Jaccard distance is a proper metric: it satisfies non-negativity, identity, symmetry, and the triangle inequality.
Jaccard similarity is ideal for set-based HDC strategies like SPHDC because:
Values always between 0 and 1, making it easy to interpret and compare.
Measures how much two representations share, which aligns with semantic similarity.
Can be efficiently estimated using Min-Hash without computing full set intersection.
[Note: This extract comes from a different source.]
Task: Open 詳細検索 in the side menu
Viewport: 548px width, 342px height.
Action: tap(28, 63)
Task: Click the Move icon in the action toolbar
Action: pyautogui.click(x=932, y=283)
The ratio normalizes for set size, so large and small sets can be fairly compared.
| Measure | Formula | Use Case |
|---|---|---|
| Jaccard | |A∩B| / |A∪B| | Set similarity, SPHDC |
| Dice | 2|A∩B| / (|A|+|B|) | More weight to overlap |
| Cosine | A·B / (||A|| ||B||) | Vector angle similarity |
| Hamming | 1 - (differences/total) | Binary vectors, Dense-Binary HDC |
| Overlap | |A∩B| / min(|A|,|B|) | Subset detection |
In SPHDC, Jaccard similarity between two SPVectors is computed as:
function jaccard(setA, setB) {
const intersection = new Set(
[...setA].filter(x => setB.has(x))
);
const union = new Set([...setA, ...setB]);
if (union.size === 0) return 1.0; // Both empty
return intersection.size / union.size;
}
Named after Paul Jaccard (1868-1944), a Swiss botanist who introduced the coefficient in 1901 to compare the similarity of sample sets when studying plant distributions in the Swiss Alps.
Original application: comparing floral regions by the ratio of shared species to total species observed.